Authors: Katie Luo, Zhenzhen Liu, Xiangyu Chen, Yurong You, Sagie Benaim, Cheng Perng Phoo, Mark Campbell, Wen Sun, Bharath Hariharan, Kilian Q. Weinberger

NeurIPS 2023 | Conference PDF | Archive PDF | Plain Text | LLM Run Details

Reproducibility Variable Result LLM Response
Research Type Experimental Empirically, we demonstrate that our approach is not only more accurate, but also orders of magnitudes faster to train compared to prior works on object discovery.
Researcher Affiliation Academia 1Cornell University, Ithaca, NY 2The Hebrew University of Jerusalem
Pseudocode Yes Algorithm 1 Reward-Incentivized Finetuning
Open Source Code Yes Code is available at https://github.com/katieluo88/DRIFT.
Open Datasets Yes We experimented with two different datasets: Lyft Level 5 Perception dataset [24] and Ithaca-365 dataset [12].
Dataset Splits No The paper specifies train and test splits (e.g., "11,873 train scenes and 4,901 test scenes" for Lyft, and "57,107 scenes for training and 1,644 for testing" for Ithaca365), but does not explicitly quantify a separate validation dataset split.

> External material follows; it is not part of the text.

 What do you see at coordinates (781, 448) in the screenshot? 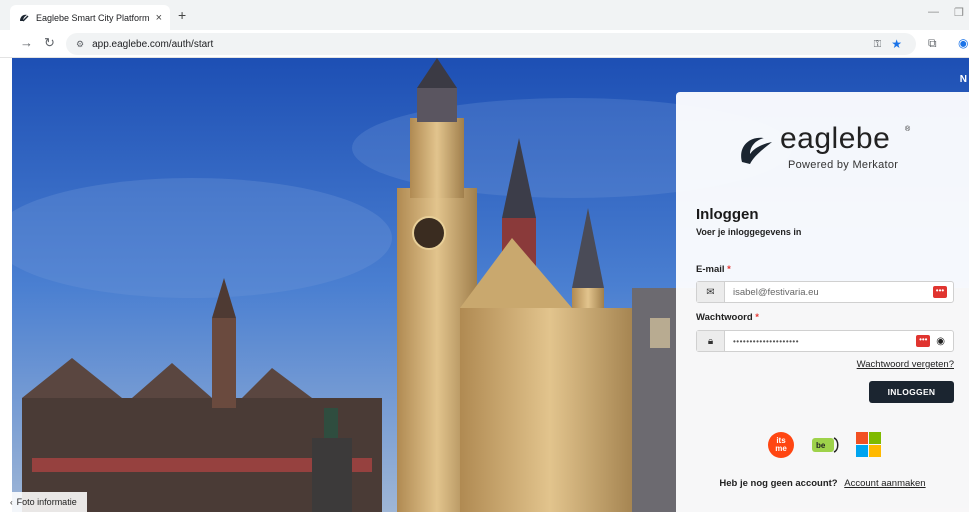
I see `itsme-line2: me` at bounding box center [781, 448].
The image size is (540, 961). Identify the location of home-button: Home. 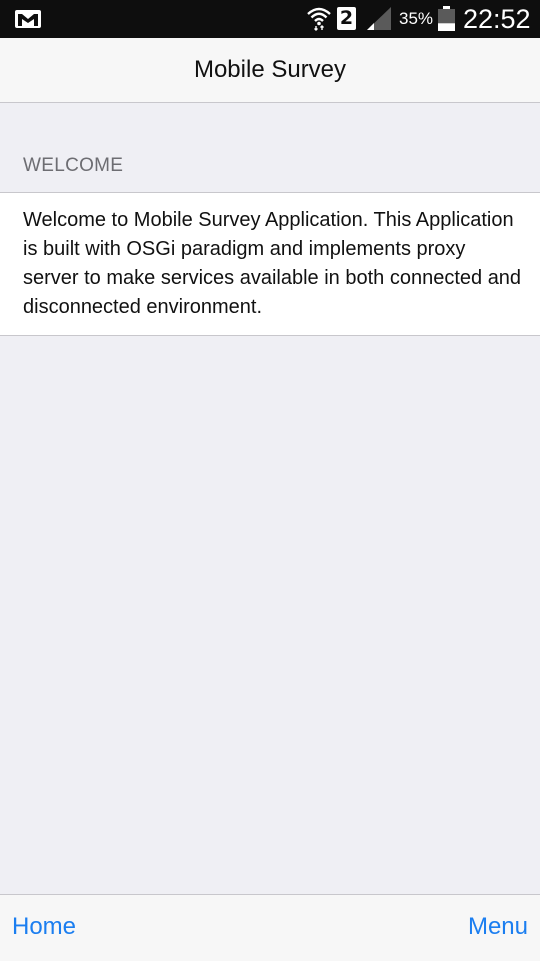
(44, 927).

Hardware Specification Yes We train DRIFT on four NVIDIA RTX A6000 GPUs, with batch size 10 per GPU.
Software Dependencies No The paper mentions using "Point RCNN [40]" and "Open PCDet [42]" but does not specify version numbers for these software components.
Experiment Setup Yes We train DRIFT with 120 epochs in Lyft and 30 epochs in Ithaca365 as the default setting... We use λshape = 1, λalign = 1, λdyn = 0.001 and λbg = 0.001. We use µscale = 0.8 and σscale = 0.2 for the alignment reward.